| EXERCISE PROMPT |
Can you continue the text about the village of Kibblesworth, starting right after its last sentence?

Kibblesworth has a number of amenities: two play parks; a bowling green; a cricket and football pitch; a working men's club; a local pub, The Plough Inn; a community centre, the Millennium Centre, opened by Princess Anne in 2000, which also features a hair salon and a beauty 'pod'; a convenience store, including the local post office; and an Italian bistro, Giuseppe's opened in 2019.

It is served by buses from Gateshead, Newcastle upon Tyne and Chester-le-Street, featuring three bus stops within the village and a scholars bus for the nearby Lord Lawson of Beamish, based in Birtley.

The local primary school is Kibblesworth Academy, located on West View.

==Churches and chapels==
Kibblesworth is in the parish of St. Andrews, Lamesley. While the area was agricultural, this was the centre of worship for the people of Kibblesworth. After the development of the mining industry, the Primitive Methodist Chapel (1864) and Wesleyan Methodist Chapel (1867) on Front Street, provided social as well as religious life for the village. The present Wesleyan chapel was rebuilt in 1913 but closed in August 2024 and was offered for sale The Primitive Methodist Chapel has now been converted into luxury flats.

==The colliery==
Although there had been coal-mining in the Kibblesworth area from medieval times, relatively few men were employed in the industry until the sinking of Robert Pit in 1842. From this date the fortunes of the village followed those of the industry with particular black spots during the strikes of 1921 and 1926 and the depression of the 1930s, high spots in the boom of the 1950s and 60s, and eventually closure of the pit in 1974.

The Bowes Railway was used for the transport of coal from Kibblesworth to the River Tyne at Jarrow. The line was started by George Stephenson in 1826 and extended to Kibblesworth when Robert Pit was sunk in 1842. The railway used three types of power – locomotives, stationary steam engines and self-acting inclines. There is now a cycletrack that runs along the former track bed.

==Notable buildings and structures==
- The Square at Spout Burn: built to house the miners of Robert Pit. It was demolished between 1965 and 1966, and replaced by old people's bungalows the following year and Grange Estate from 1973.

- The Barracks, also known as Kibbleswoth Nether Hall: was divided up into tenements for miners and their families, no soldiers ever lived there. The memory survives in the street named Barrack Terrace. The hall was demolished and replaced by the Miner's Institute in 1936-7. An area near the site of Kibblesworth Old Hall has been redeveloped for housing named Woodlands Court.

| AVAILABLE DATA |
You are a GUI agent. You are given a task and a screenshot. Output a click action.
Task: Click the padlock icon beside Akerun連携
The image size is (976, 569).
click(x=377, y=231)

| EXERCISE OUTPUT |
- Kibblesworth Old Hall: for many years the home of the colliery manager. It was demolished in 1973.

- Kibblesworth School: built in 1875, and closed in 1972. It has since been redeveloped using Lottery funding to house the village community centre known as the 'Millennium Centre'. The present school opened in 1972.

- London Underground Test Tunnel: for two years the village was the guinea pig in the development of the world's first underground train and tunnel in London. In 1855 a short test tunnel was constructed, over 270 mi away from London. The work undertaken in Kibblesworth meant in January 1863 the first London Underground route could open between Paddington and Farringdon.

==Chronology==
- 1842 – The sinking of Robert Pit
- 1842–50 – Square and Barrack Terrace built; Old Hall (Barracks) converted to tenements
- 1855 - A short test tunnel was constructed and underground train operated, which would later result in the creation of the London Underground
- 1862 – Causey Row built
- 1864 – Opening of Primitive Methodist Chapel
- 1867 – Opening of Wesleyan Methodist Chapel
- 1875 – Opening of school
- 1901 – School extensions built, Coronation Terrace built
- 1908– Old Plough Inn demolished
- 1913 – Opening of New Wesleyan Chapel
- 1914 – The Crescent built and Grange Drift opened
- 1921 – Miners' strike
- 1926 – First aged miners' homes, opposite Liddle Terrace
- 1926 – General Strike
- 1932 – Closure of Grange Drift
- 1935-6 – Barracks demolished and Miners' Welfare Institute built on site
- 1936 – First council housing in Ashvale Avenue and Laburnum Crescent
- 1947 – Nationalisation of the pits
- 1965 – The Square demolished
- 1974 – Closure of the pit

== Notable people ==
- Si King, co-presenter of BBC television food programme Hairy Bikers, is from Kibblesworth.